**Text passage**
** begin **
Has Prime Minister Shinzo Abe really found a magic bullet for Japan’s woes? Maybe not.
While recent data have been relatively positive, in economics, things aren’t often what they seem. But it’s also worth noting that we are still in the early days of Abe’s program (he just took office at the end of 2012), so time will tell.
Japan’s core inflation rate, which excludes volatile fresh food prices but includes fuel costs, is expected to have hit its highest in nearly five years in July and factory output is seen rebounding, according to analysts polled by Thomson Reuters. Both reports are due out Thursday night (New York time).
The nationwide core consumer price index is forecast to have risen 0.6 percent in July from a year earlier. That would follow a 0.4 percent increase in June and mark the biggest increase since a 1.0 percent gain in November 2008.
However, economists at Barclays still expect inflation of only 1.1 percent in the first quarter of 2015 -- short of the Bank of Japan’s “2 percent in two years” target for the overall CPI set in April.
** end **
**Provided material**
** begin **
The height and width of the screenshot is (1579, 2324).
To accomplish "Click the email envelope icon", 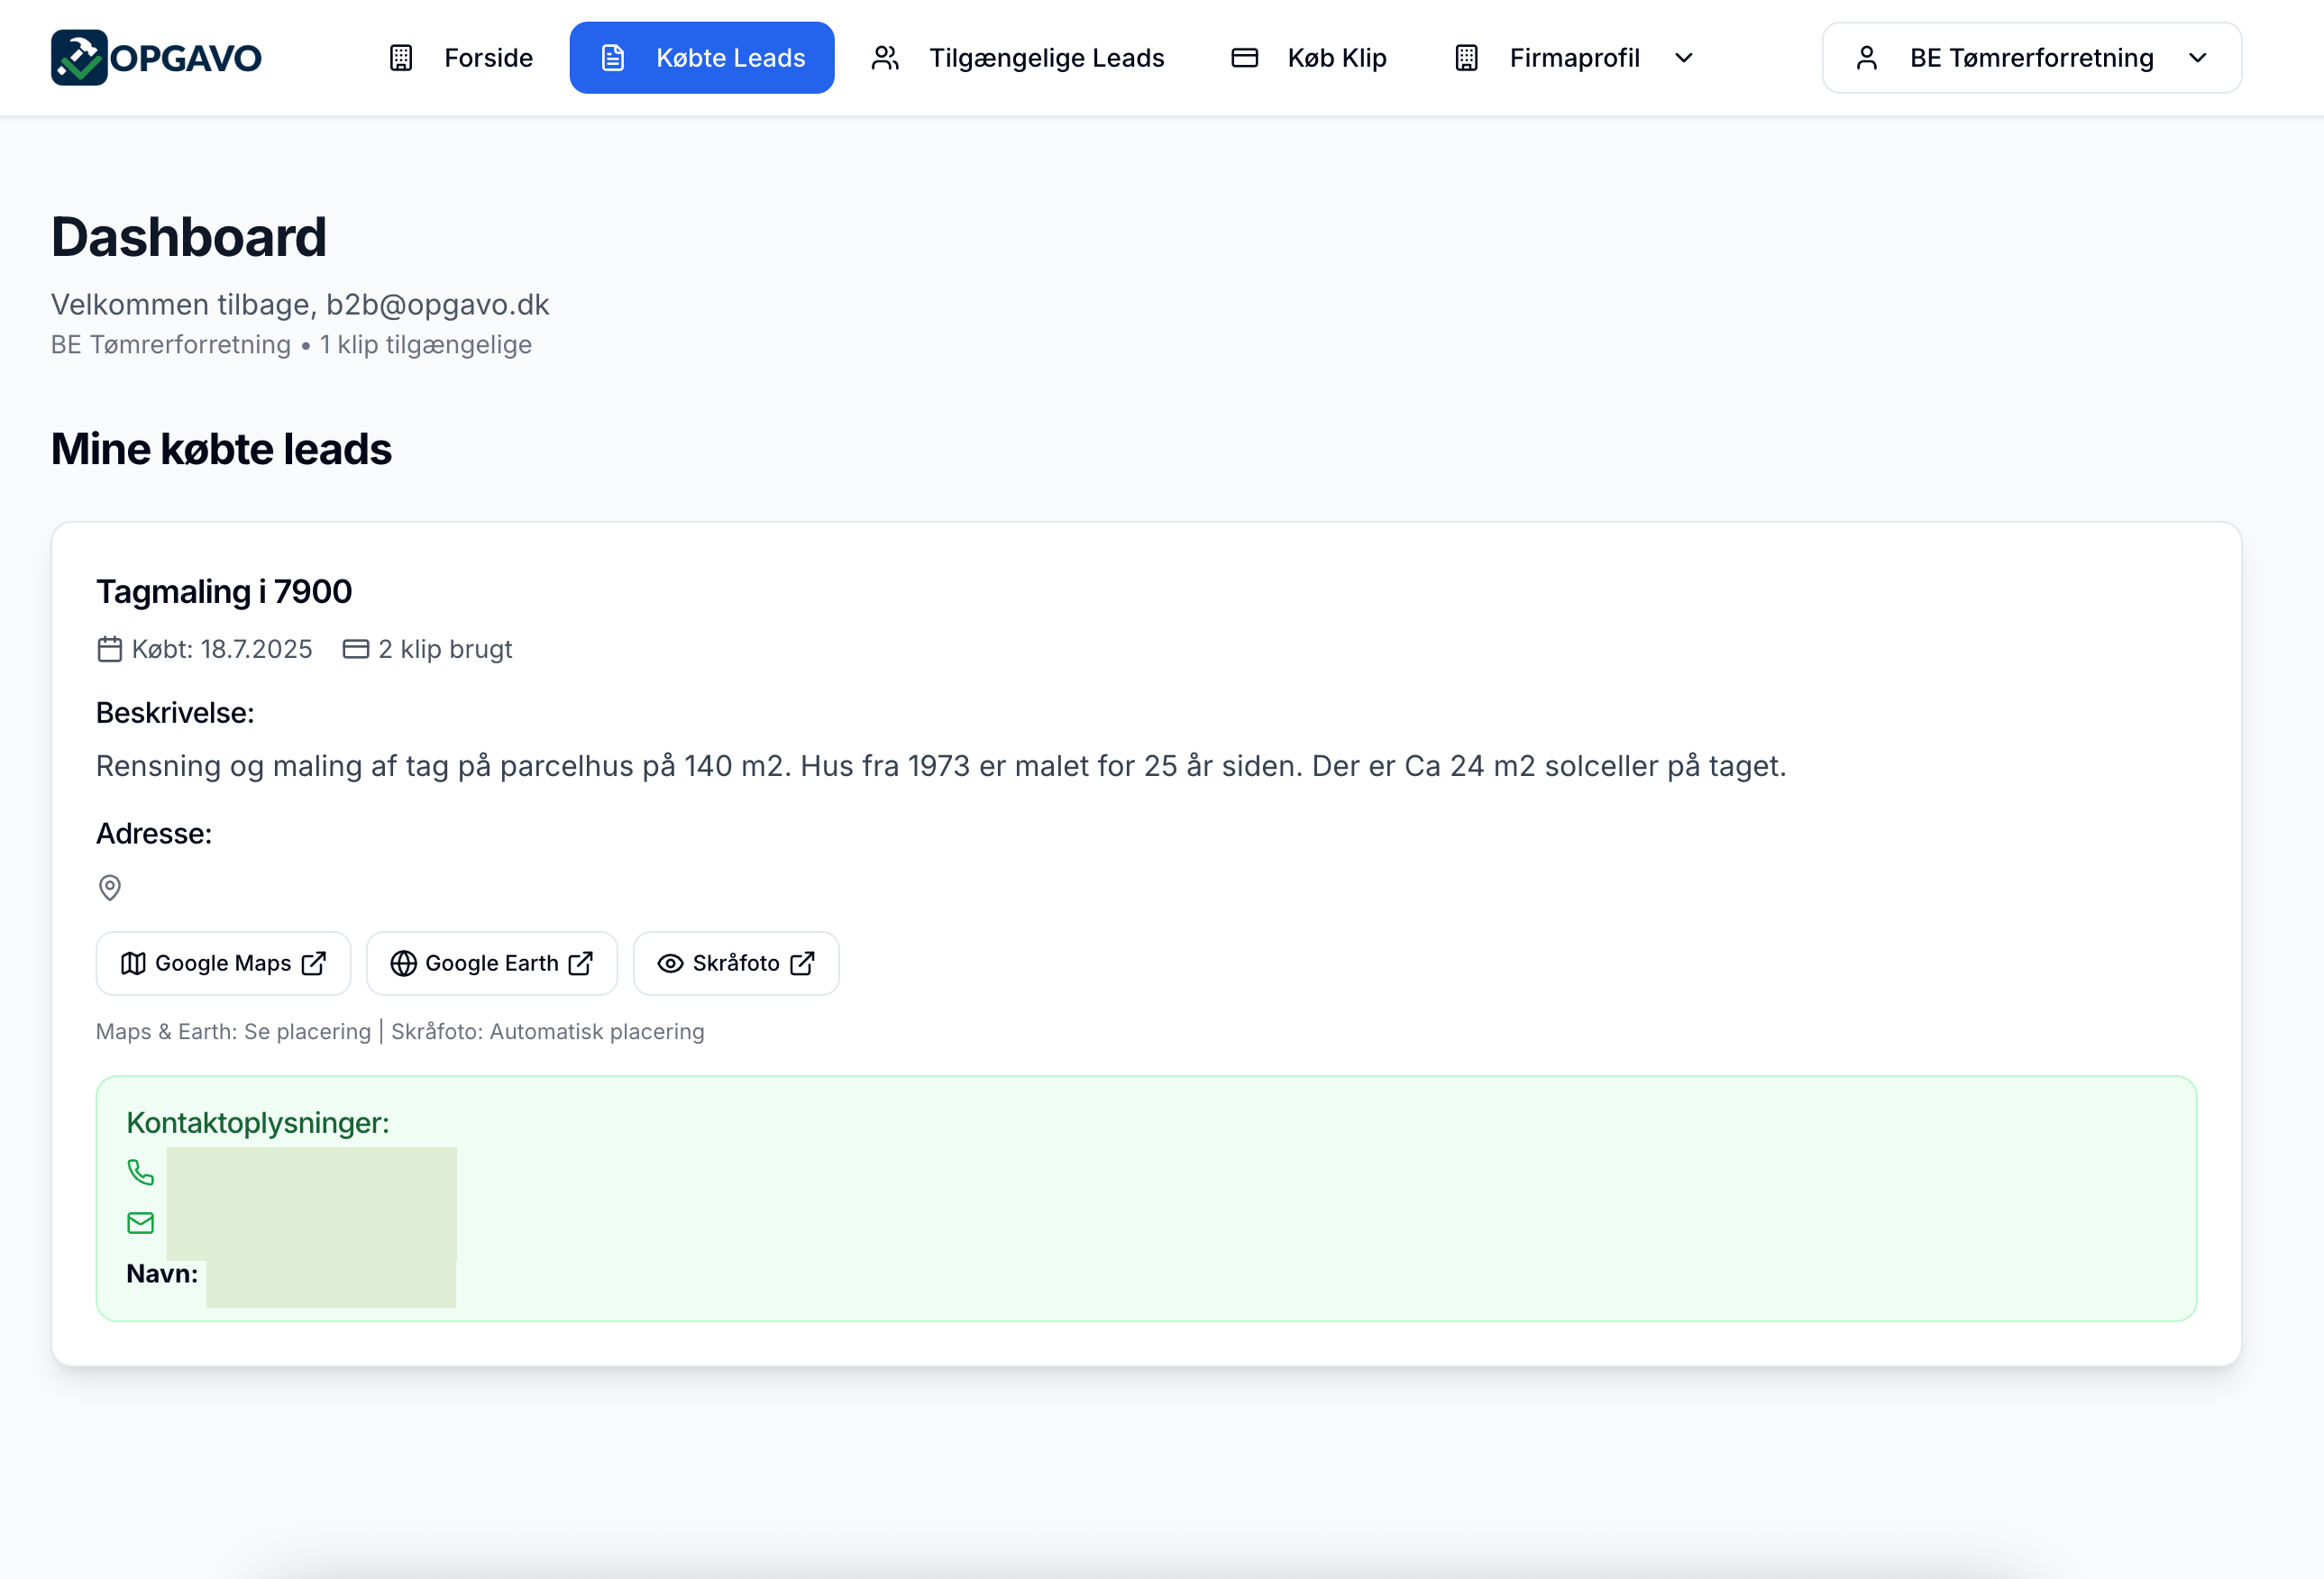I will point(141,1222).
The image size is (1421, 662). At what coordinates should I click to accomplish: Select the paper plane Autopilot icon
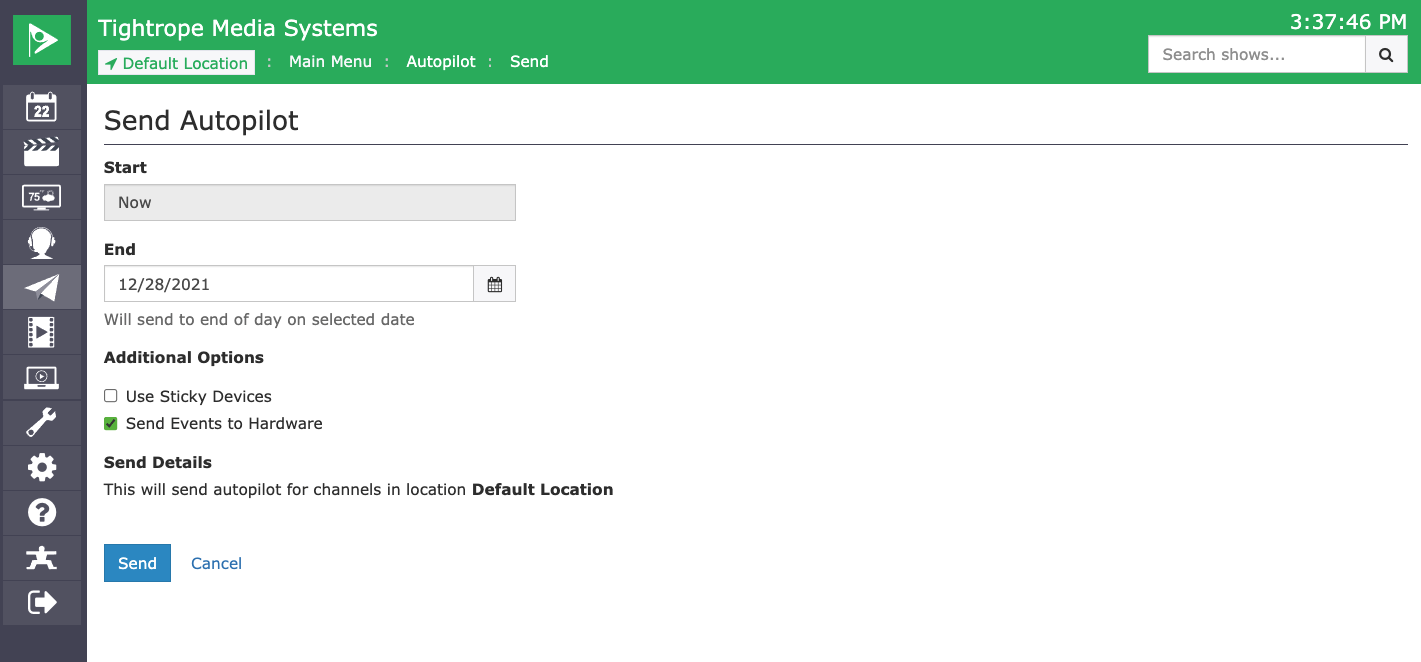tap(42, 287)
** end **
**Exercise instructions**
**a.** In the article on Japan's inflation, render this sentence in Spanish: "The nationwide core consumer price index is forecast to have risen 0.6 percent in July from a year earlier."
**b.** Carry on the article on Japan's inflation and Abe's economic program, picking up after its final sentence.

**Expected results**
**a.** Se prevé que el índice nacional de precios al consumidor subyacente haya subido un 0,6 por ciento en julio con respecto al año anterior.

**b.**
Meanwhile, Thursday’s report should show that industrial production rose 3.7 percent in July, following a 3.1 percent decline in June, the polled showed. Other hard data include July retail sales (Wednesday) and unemployment rate (Thursday), which is projected to remain at 3.9 percent in July.
The Wrong Kind Of Inflation
Some analysts raised concerns about the details of the inflation data. It has come to their attention that although Japan is getting higher inflation as planned, it is the wrong sort of inflation -- the rise has been driven mostly by gasoline and electricity prices. And higher energy costs will raise business costs and eat into consumers' real incomes.
“The recent upturn in inflation should not be credited to Abenomics, at least not entirely,” Tim Quinlan of Wells Fargo Securities said in a note.
After 15 years in which deflation was the over-arching price dynamic, Japan’s central bank rolled out a sweeping new set of monetary policy tools to more than double the monetary base in the span of two years with the stated goal of lifting the CPI inflation rate to 2.0 percent.
In July, Japan’s monetary base expanded 38 percent from a year earlier to 170.39 trillion yen ($1.73 trillion), marking a record high for the fifth straight month. The BoJ said it will continue to inject money into the financial system under its Quantitative and Qualitative Monetary Policy Easing program, or QQE, for short.
“While we think the goal is laudable, we suspect in the final measure it may be difficult for the BoJ to pull off,” Quinlan said.
Japan’s ultra-easy monetary policy successfully drove down the yen. But a weaker yen is a double-edged sword.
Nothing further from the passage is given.